§ **ИСХОДНЫЙ ТЕКСТ**:
——
Белые хлопья вьются с небес, а я счищаю снег с мемориальной доски у трогательной статуи медсестры: «Люди, нас здесь несколько тысяч». Это огромное братское кладбище умерших от ран в госпитале; захоронения, большие и малые, трудно сосчитать в тундре и сопках. Неподалеку — гниющий пирс, брошенный фургон с отложенными там экскрементами и сотни приплывших из Сибири бревен. Подальше от берегов — продолжение Большого Озерка: десятки домов, многоэтажки и гауптвахта. Ветер гуляет в слепых окнах. Я ухожу от невыносимого зрелища в заросли арктического леса и бросаю палатку у реки Таурнаной. «Да ты отчаянный, гулять в такое время», — встречает меня работник пустой турбазы, но горячего чаю, как принято на Северах, не предлагает.
***
До мыса Цыпнаволок — там есть турбаза — надо идти 40 километров на восток, но местные, как принято, преувеличивают расстояние в два раза. Где-то в тех краях недавно видели медведя-шатуна, охотящегося на государственных оленей, а еще раньше на Среднем застрелили косолапого. Размножившиеся в мурманских краях медведи мигрируют все дальше на север; летом на море звери громили палатки дайверов. Я не планирую встреч с голодающим топтыгой и радиально ухожу на гору Мотка, с трудом заставив себя выбраться из теплого спальника навстречу холоду.
Утаптывая усеянный заячьими следами снег и распугивая белоснежных арктических куропаток, я прохожу мимо скальных обрывов высоты Рокапахти и поднимаюсь на плато у Мотки. Безлюдный внутренний мир Рыбачьего полуострова открывается панорамой на десятки километров. Царство белой тишины и личное состояние, которое трудно изложить письменно. Я пробиваюсь еще пару километров, ориентируясь по покосившимся столбам и проваливаясь в снег. На юге сквозь свинцовые облака уже виднеются скалистые берега Кольского полуострова, а далеко на севере, у метеостанции Вайда-Губа, заходит красное солнце. Мороз крепчает, смеркается, и я возвращаюсь в базовый лагерь; за день будет пройдено 20 километров.
Во время отлива береговая линия моря обнажается на сотни метров, а вечером прилив забегает в реки; я брожу в обжигающей воде, пересекая Ростой, Полтын, а через Таурнаной уже переправляюсь по колено в воде. В ботинках чавкает вода, и она ой какая неприятная, а снять обувь и выжать стельки и носки невозможно — шнурки обросли льдом. Броды и ломающийся лед на запрудах — это малоприятная процедура в походе по ноябрьскому Заполярью. Всю неделю я ходил в обледенелой обуви. Самое противное — надевать утром задубевшие ботинки: ступни как будто попадают в морозилку.
——
§ **ИСХОДНЫЕ ДАННЫЕ**:
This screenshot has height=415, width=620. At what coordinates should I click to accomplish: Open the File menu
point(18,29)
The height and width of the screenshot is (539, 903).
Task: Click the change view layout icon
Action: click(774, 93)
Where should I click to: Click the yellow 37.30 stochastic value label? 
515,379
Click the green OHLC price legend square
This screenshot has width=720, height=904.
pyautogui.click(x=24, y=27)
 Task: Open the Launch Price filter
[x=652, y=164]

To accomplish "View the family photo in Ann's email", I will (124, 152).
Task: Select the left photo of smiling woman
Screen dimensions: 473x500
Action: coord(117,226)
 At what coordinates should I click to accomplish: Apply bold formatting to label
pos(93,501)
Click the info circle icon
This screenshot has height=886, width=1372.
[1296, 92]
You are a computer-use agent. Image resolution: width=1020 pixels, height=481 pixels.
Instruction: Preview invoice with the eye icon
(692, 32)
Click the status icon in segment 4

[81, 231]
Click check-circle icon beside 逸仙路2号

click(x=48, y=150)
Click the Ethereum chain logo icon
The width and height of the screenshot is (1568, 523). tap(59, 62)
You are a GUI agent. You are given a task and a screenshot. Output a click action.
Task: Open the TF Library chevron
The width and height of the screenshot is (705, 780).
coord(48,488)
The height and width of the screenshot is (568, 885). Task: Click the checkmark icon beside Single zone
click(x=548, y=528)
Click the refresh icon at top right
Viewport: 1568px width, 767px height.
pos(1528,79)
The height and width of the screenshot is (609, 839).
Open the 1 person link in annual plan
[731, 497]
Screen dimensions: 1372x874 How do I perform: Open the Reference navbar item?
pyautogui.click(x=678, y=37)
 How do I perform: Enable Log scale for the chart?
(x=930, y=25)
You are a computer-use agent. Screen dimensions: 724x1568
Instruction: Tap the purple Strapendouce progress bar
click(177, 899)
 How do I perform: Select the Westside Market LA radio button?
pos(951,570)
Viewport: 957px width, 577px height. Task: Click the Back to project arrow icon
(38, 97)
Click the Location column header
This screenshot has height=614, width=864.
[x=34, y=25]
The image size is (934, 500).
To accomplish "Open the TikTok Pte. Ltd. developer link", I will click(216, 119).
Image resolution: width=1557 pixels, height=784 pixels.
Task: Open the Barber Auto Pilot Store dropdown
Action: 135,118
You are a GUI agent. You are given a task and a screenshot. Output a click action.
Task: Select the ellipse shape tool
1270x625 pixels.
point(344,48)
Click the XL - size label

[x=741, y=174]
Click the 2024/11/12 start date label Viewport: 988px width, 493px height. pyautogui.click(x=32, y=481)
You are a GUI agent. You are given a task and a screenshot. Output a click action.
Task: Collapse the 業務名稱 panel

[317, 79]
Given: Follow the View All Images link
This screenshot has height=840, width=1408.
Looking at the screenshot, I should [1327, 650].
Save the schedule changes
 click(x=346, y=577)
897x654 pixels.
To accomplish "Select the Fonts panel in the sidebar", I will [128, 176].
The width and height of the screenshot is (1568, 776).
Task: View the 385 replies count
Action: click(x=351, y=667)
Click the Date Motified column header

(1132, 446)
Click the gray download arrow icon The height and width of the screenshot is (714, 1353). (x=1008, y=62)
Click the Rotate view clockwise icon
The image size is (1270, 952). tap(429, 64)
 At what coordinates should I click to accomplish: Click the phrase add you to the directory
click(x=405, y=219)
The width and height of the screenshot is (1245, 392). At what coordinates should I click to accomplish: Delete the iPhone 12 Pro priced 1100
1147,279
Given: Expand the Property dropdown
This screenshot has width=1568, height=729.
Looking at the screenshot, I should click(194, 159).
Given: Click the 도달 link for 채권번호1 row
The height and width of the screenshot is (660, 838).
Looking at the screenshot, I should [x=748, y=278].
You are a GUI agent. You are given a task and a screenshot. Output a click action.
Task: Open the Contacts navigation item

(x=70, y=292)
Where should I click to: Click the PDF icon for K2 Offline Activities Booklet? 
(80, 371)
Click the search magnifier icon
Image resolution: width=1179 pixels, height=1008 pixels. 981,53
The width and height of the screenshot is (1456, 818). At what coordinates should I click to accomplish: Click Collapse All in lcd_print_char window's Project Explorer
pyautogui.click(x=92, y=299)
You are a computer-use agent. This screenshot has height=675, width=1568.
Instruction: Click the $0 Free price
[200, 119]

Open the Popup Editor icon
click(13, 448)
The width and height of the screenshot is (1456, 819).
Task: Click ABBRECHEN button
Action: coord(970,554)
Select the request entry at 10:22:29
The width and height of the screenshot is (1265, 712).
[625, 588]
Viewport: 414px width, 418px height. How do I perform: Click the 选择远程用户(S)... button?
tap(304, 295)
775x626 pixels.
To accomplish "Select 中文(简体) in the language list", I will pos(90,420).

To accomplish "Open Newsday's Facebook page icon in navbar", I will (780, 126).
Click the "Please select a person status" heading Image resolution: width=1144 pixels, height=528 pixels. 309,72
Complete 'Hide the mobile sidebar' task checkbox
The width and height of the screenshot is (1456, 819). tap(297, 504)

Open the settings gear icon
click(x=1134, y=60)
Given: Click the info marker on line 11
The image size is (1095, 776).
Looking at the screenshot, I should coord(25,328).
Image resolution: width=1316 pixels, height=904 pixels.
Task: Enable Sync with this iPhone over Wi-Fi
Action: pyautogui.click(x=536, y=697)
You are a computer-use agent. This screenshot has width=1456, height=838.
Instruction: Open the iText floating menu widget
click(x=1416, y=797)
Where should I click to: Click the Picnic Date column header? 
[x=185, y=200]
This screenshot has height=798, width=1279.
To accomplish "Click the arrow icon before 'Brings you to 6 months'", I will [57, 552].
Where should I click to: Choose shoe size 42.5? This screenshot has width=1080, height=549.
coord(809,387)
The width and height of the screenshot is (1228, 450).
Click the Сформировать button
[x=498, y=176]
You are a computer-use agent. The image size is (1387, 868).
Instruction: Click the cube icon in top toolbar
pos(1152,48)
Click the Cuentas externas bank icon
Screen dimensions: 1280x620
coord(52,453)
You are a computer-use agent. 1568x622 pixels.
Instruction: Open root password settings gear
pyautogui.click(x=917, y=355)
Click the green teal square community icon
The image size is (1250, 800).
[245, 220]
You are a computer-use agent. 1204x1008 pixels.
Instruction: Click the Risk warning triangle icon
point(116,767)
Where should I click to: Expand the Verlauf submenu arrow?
——
§ **ЗАДАНИЕ**:
Назовите все реки, которые упоминаются в очерке о походе по Рыбачьему полуострову.

§ **ОТВЕТ**:
Таурнаной, Ростой, Полтын.